Modesty, dress, and hair.

Why we believe the way we dress and carry our bodies is part of a life set apart for God.

We believe holiness is not only a matter of the heart. It shows itself in how we live, and that includes the way we dress and carry ourselves. A Christian's outward appearance is meant to reflect an inward consecration to God. This is not about earning His favor, and it is not about judging the stranger who walks through our doors. It is about love, reverence, and a desire to look like what we say we are.

If you are visiting, you do not need to already share all of these convictions to worship with us, and no one will single you out for not yet measuring up to them. We do ask one thing of everyone, though: come dressed decently and modestly. This is the Lord's house, and it is no place for miniskirts, shorts, or beachwear. Simply dress the way you would to honor Him. What follows is what we believe and practice as a people, laid out plainly so you know where we stand.

The heart behind it

We do not believe a person is saved by the length of their hair or the cut of their clothes. Modesty is the fruit of a changed life, not the way to earn one. When the Lord comes into a heart, that new life begins to show on the outside, the way the wave sheaf showed the harvest had begun.

That's the way the true believer in Christ is this morning; on the outside is the display of the Blood of the Lord Jesus, that shows something took place on the inside.

Bro. William Branham — Why Little Bethlehem? (1958)

A believer becomes, as Paul said, a living letter that everyone around them reads. How we present ourselves preaches a sermon before we ever open our mouths.

Life is what makes you what you are. And the life that is within you, makes you the written epistle, read of all men.

Bro. William Branham — Thirsting For Life (1958)

So we do not dress the way we do to be seen of men, but because we belong to God and want to honor Him. A separated people will look separated.

What the Scriptures say

Our convictions on this are not new rules of our own making. They rest on the plain words of Scripture. The apostle Paul instructed the women of the church directly:

That women adorn themselves in modest apparel, with shamefacedness and sobriety; not with broided hair, or gold, or pearls, or costly array; but (which becometh women professing godliness) with good works.

▶ Data lines

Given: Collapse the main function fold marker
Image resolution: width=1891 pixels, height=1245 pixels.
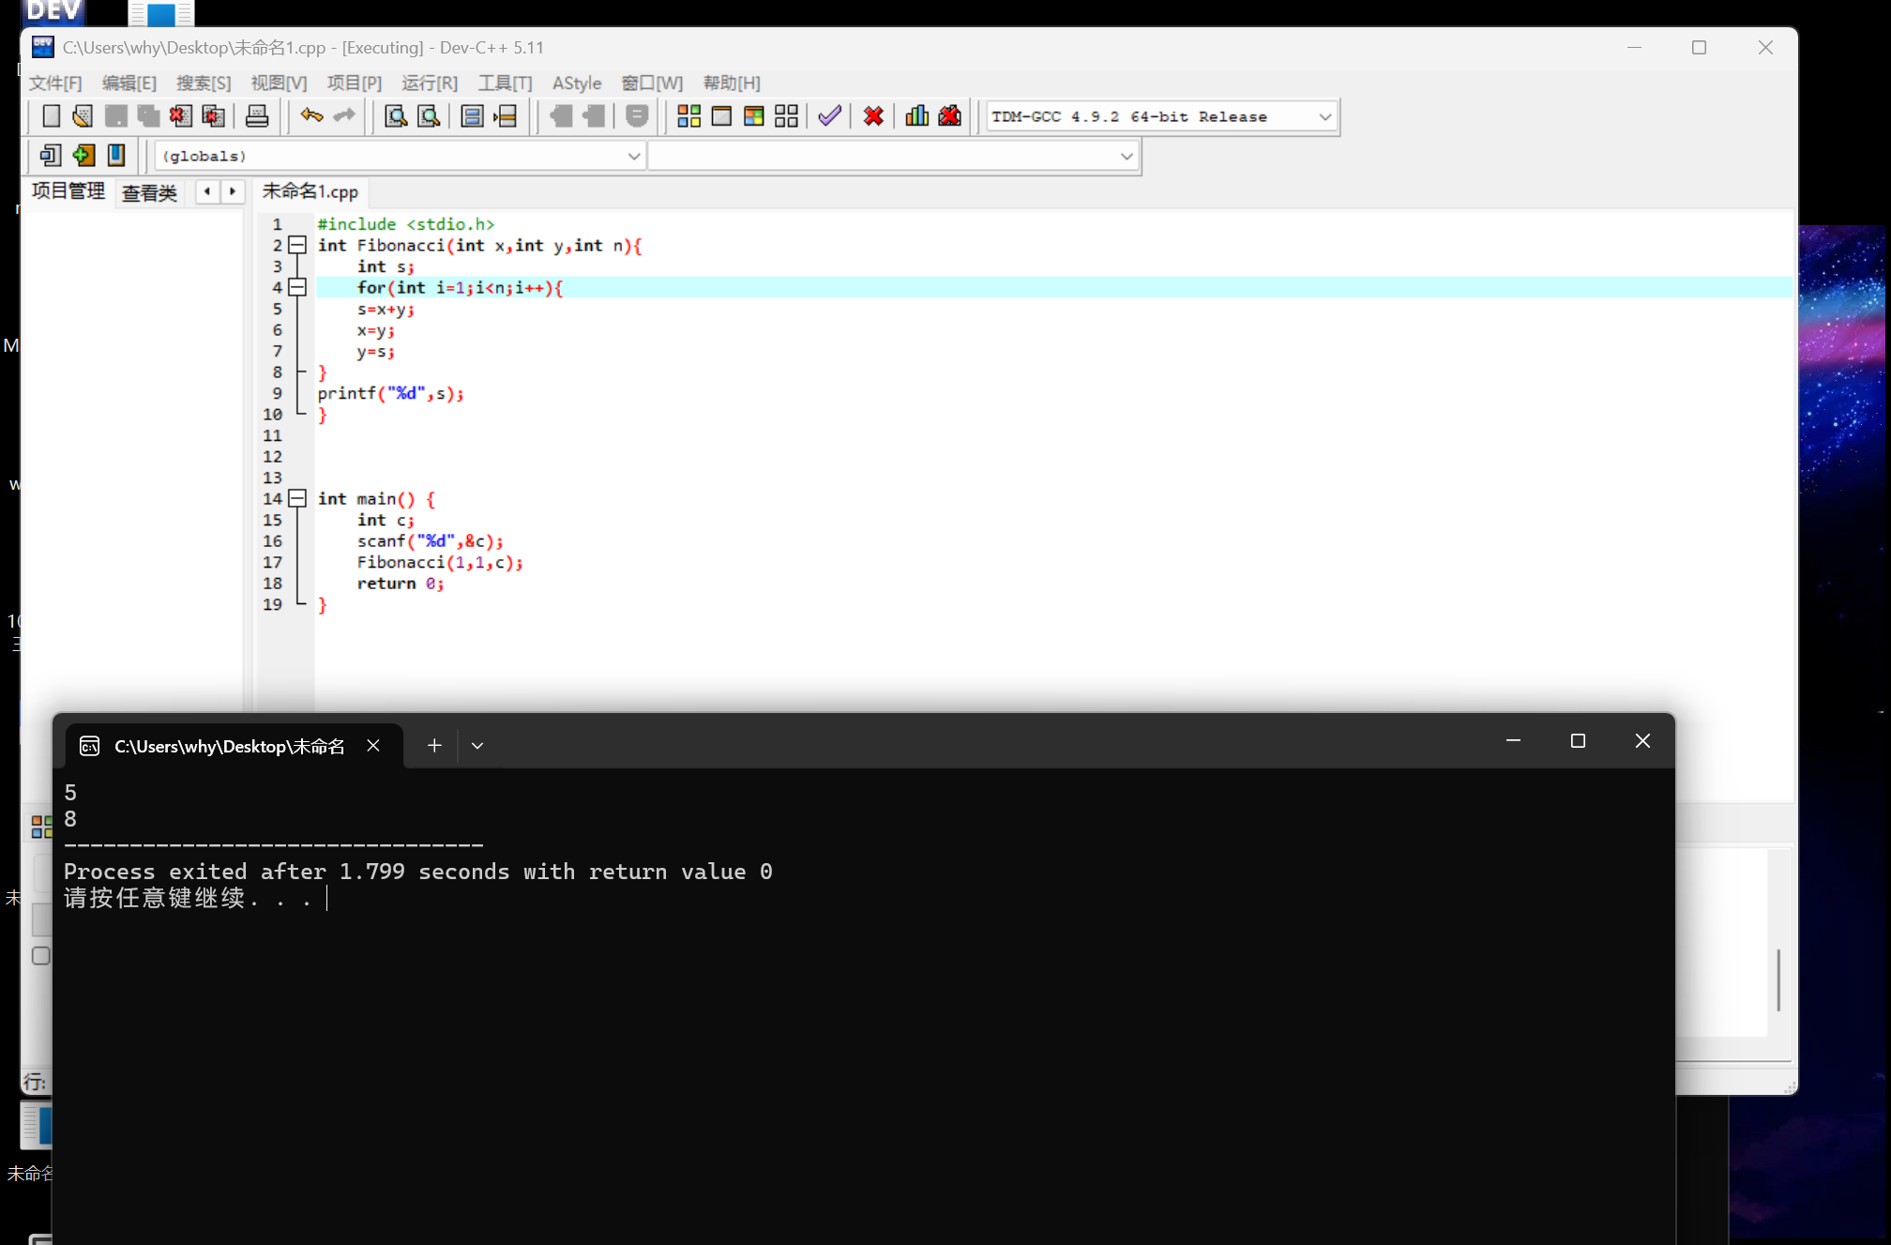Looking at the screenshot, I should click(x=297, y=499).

▶ To-do list
• 1. In the page on modesty, dress, and hair, what clothing does the church say has no place in the Lord's house?
• 2. How would you render this sentence from the page on modesty, dress, and hair in Spanish: "Modesty is the fruit of a changed life, not the way to earn one."
• 3. Write the next few paragraphs of the page on modesty, dress, and hair, picking up right after the Scripture passage it ends on.

▶ Outputs by task
• 1. Miniskirts, shorts, or beachwear.

• 2. La modestia es el fruto de una vida transformada, no la manera de ganarla.

• 3.
1 Timothy 2:9-10

Peter taught the same, drawing the eye from the outward to the inward:

Whose adorning let it not be that outward adorning of plaiting the hair, and of wearing of gold, or of putting on of apparel; but let it be the hidden man of the heart, in that which is not corruptible, even the ornament of a meek and quiet spirit, which is in the sight of God of great price.

1 Peter 3:3-4

On hair, Paul appealed not only to revelation but to nature itself:

Doth not even nature itself teach you, that, if a man have long hair, it is a shame unto him? But if a woman have long hair, it is a glory to her: for her hair is given her for a covering.

1 Corinthians 11:14-15

And the distinction between man and woman, in dress as in all else, goes back to the Law:

The woman shall not wear that which pertaineth unto a man, neither shall a man put on a woman's garment: for all that do so are abomination unto the LORD thy God.

Deuteronomy 22:5

For the women

We believe the Scriptures above were given to be kept, not explained away. Through the ministry of Brother William Branham, they were preached plainly to this generation.

Her hair

We believe a woman's long, uncut hair is her glory and her God-given covering, and we encourage our sisters to let it grow.

Hair is given to her for a covering. Did it say she'd be given a hat? No, you ought to let your hair grow. That's the difference.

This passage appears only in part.